Data listing
** START **

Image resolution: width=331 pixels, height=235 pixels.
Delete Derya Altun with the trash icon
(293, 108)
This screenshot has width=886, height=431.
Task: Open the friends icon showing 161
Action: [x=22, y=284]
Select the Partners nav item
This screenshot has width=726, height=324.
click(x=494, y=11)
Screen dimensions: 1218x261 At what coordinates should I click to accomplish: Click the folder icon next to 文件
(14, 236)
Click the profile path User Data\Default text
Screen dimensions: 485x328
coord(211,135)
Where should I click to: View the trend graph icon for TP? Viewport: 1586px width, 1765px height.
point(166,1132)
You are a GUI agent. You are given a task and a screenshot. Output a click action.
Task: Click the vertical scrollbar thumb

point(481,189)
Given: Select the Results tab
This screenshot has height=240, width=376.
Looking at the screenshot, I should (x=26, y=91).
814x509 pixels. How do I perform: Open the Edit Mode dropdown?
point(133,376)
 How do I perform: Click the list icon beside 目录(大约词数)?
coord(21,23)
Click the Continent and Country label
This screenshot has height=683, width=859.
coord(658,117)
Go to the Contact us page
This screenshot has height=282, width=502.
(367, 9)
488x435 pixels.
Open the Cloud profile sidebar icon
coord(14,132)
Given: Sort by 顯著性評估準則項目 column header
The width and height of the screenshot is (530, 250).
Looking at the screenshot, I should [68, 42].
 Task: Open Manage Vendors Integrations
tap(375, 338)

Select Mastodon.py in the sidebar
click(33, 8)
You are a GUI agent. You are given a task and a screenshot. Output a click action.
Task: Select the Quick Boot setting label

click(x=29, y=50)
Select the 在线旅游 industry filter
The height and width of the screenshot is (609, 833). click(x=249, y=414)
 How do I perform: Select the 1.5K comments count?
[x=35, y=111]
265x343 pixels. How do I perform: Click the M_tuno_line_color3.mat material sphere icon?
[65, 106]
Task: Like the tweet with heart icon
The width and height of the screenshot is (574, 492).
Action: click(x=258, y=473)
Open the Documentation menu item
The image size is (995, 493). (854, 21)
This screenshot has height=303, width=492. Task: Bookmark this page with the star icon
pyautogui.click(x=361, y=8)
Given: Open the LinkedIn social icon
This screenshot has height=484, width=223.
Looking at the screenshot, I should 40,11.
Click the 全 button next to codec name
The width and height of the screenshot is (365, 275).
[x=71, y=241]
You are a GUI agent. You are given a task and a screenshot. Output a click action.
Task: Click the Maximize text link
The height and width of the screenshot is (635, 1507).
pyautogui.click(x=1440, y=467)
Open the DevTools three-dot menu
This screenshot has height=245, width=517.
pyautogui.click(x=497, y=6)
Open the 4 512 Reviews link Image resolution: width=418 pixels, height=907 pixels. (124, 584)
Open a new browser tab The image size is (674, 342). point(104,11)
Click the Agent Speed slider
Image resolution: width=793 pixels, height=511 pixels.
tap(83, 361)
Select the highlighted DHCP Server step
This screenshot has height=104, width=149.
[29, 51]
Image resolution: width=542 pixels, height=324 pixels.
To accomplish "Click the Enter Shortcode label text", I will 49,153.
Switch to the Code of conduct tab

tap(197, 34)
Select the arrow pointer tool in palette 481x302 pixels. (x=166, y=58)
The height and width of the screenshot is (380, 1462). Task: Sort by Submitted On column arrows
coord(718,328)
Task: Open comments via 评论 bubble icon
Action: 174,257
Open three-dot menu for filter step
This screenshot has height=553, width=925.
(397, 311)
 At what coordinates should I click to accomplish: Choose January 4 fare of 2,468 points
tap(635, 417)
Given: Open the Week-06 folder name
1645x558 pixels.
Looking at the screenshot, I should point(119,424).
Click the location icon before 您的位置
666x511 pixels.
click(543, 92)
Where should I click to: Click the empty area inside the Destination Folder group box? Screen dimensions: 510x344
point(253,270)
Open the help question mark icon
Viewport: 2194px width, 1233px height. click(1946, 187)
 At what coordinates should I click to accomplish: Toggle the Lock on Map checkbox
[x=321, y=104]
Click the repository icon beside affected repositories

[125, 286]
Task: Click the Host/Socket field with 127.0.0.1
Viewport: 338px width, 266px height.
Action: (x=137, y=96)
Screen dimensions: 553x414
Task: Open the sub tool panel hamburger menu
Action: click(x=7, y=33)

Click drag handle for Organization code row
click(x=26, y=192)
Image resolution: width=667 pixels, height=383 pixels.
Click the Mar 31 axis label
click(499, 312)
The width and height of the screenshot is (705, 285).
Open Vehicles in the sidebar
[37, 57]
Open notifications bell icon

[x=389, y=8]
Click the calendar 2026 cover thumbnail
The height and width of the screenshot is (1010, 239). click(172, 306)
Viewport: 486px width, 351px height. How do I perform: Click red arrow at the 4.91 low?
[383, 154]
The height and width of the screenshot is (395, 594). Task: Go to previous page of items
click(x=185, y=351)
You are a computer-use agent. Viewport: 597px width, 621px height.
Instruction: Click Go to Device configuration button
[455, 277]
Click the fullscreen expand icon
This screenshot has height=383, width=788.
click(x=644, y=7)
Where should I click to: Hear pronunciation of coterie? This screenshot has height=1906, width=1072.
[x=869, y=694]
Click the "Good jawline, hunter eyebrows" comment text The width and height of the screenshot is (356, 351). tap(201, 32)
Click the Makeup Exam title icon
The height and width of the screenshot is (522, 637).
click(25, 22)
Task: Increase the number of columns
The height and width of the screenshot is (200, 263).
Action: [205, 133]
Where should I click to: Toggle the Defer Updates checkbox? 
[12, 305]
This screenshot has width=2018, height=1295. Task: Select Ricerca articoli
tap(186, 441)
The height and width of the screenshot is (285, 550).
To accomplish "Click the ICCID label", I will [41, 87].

** END **

TASK — Reproduce every record above verbatim, with no line altered, added, or dropped.

THE RESPONSE —
Image resolution: width=331 pixels, height=235 pixels.
Delete Derya Altun with the trash icon
(293, 108)
This screenshot has width=886, height=431.
Task: Open the friends icon showing 161
Action: [x=22, y=284]
Select the Partners nav item
This screenshot has width=726, height=324.
click(x=494, y=11)
Screen dimensions: 1218x261 At what coordinates should I click to accomplish: Click the folder icon next to 文件
(14, 236)
Click the profile path User Data\Default text
Screen dimensions: 485x328
coord(211,135)
Where should I click to: View the trend graph icon for TP? Viewport: 1586px width, 1765px height.
point(166,1132)
You are a GUI agent. You are given a task and a screenshot. Output a click action.
Task: Click the vertical scrollbar thumb

point(481,189)
Given: Select the Results tab
This screenshot has height=240, width=376.
Looking at the screenshot, I should (x=26, y=91).
814x509 pixels. How do I perform: Open the Edit Mode dropdown?
point(133,376)
 How do I perform: Click the list icon beside 目录(大约词数)?
coord(21,23)
Click the Continent and Country label
This screenshot has height=683, width=859.
coord(658,117)
Go to the Contact us page
This screenshot has height=282, width=502.
(367, 9)
488x435 pixels.
Open the Cloud profile sidebar icon
coord(14,132)
Given: Sort by 顯著性評估準則項目 column header
The width and height of the screenshot is (530, 250).
Looking at the screenshot, I should [68, 42].
 Task: Open Manage Vendors Integrations
tap(375, 338)

Select Mastodon.py in the sidebar
click(33, 8)
You are a GUI agent. You are given a task and a screenshot. Output a click action.
Task: Select the Quick Boot setting label

click(x=29, y=50)
Select the 在线旅游 industry filter
The height and width of the screenshot is (609, 833). click(x=249, y=414)
 How do I perform: Select the 1.5K comments count?
[x=35, y=111]
265x343 pixels. How do I perform: Click the M_tuno_line_color3.mat material sphere icon?
[65, 106]
Task: Like the tweet with heart icon
The width and height of the screenshot is (574, 492).
Action: click(x=258, y=473)
Open the Documentation menu item
The image size is (995, 493). (854, 21)
This screenshot has height=303, width=492. Task: Bookmark this page with the star icon
pyautogui.click(x=361, y=8)
Given: Open the LinkedIn social icon
This screenshot has height=484, width=223.
Looking at the screenshot, I should 40,11.
Click the 全 button next to codec name
The width and height of the screenshot is (365, 275).
[x=71, y=241]
You are a GUI agent. You are given a task and a screenshot. Output a click action.
Task: Click the Maximize text link
The height and width of the screenshot is (635, 1507).
pyautogui.click(x=1440, y=467)
Open the DevTools three-dot menu
This screenshot has height=245, width=517.
pyautogui.click(x=497, y=6)
Open the 4 512 Reviews link Image resolution: width=418 pixels, height=907 pixels. (124, 584)
Open a new browser tab The image size is (674, 342). point(104,11)
Click the Agent Speed slider
Image resolution: width=793 pixels, height=511 pixels.
tap(83, 361)
Select the highlighted DHCP Server step
This screenshot has height=104, width=149.
[29, 51]
Image resolution: width=542 pixels, height=324 pixels.
To accomplish "Click the Enter Shortcode label text", I will 49,153.
Switch to the Code of conduct tab

tap(197, 34)
Select the arrow pointer tool in palette 481x302 pixels. (x=166, y=58)
The height and width of the screenshot is (380, 1462). Task: Sort by Submitted On column arrows
coord(718,328)
Task: Open comments via 评论 bubble icon
Action: 174,257
Open three-dot menu for filter step
This screenshot has height=553, width=925.
(397, 311)
 At what coordinates should I click to accomplish: Choose January 4 fare of 2,468 points
tap(635, 417)
Given: Open the Week-06 folder name
1645x558 pixels.
Looking at the screenshot, I should point(119,424).
Click the location icon before 您的位置
666x511 pixels.
click(543, 92)
Where should I click to: Click the empty area inside the Destination Folder group box? Screen dimensions: 510x344
point(253,270)
Open the help question mark icon
Viewport: 2194px width, 1233px height. click(1946, 187)
 At what coordinates should I click to accomplish: Toggle the Lock on Map checkbox
[x=321, y=104]
Click the repository icon beside affected repositories

[125, 286]
Task: Click the Host/Socket field with 127.0.0.1
Viewport: 338px width, 266px height.
Action: (x=137, y=96)
Screen dimensions: 553x414
Task: Open the sub tool panel hamburger menu
Action: click(x=7, y=33)

Click drag handle for Organization code row
click(x=26, y=192)
Image resolution: width=667 pixels, height=383 pixels.
Click the Mar 31 axis label
click(499, 312)
The width and height of the screenshot is (705, 285).
Open Vehicles in the sidebar
[37, 57]
Open notifications bell icon

[x=389, y=8]
Click the calendar 2026 cover thumbnail
The height and width of the screenshot is (1010, 239). click(172, 306)
Viewport: 486px width, 351px height. How do I perform: Click red arrow at the 4.91 low?
[383, 154]
The height and width of the screenshot is (395, 594). Task: Go to previous page of items
click(x=185, y=351)
You are a computer-use agent. Viewport: 597px width, 621px height.
Instruction: Click Go to Device configuration button
[455, 277]
Click the fullscreen expand icon
This screenshot has height=383, width=788.
click(x=644, y=7)
Where should I click to: Hear pronunciation of coterie? This screenshot has height=1906, width=1072.
[x=869, y=694]
Click the "Good jawline, hunter eyebrows" comment text The width and height of the screenshot is (356, 351). tap(201, 32)
Click the Makeup Exam title icon
The height and width of the screenshot is (522, 637).
click(25, 22)
Task: Increase the number of columns
The height and width of the screenshot is (200, 263).
Action: [205, 133]
Where should I click to: Toggle the Defer Updates checkbox? 
[12, 305]
This screenshot has width=2018, height=1295. Task: Select Ricerca articoli
tap(186, 441)
The height and width of the screenshot is (285, 550).
To accomplish "Click the ICCID label", I will [41, 87].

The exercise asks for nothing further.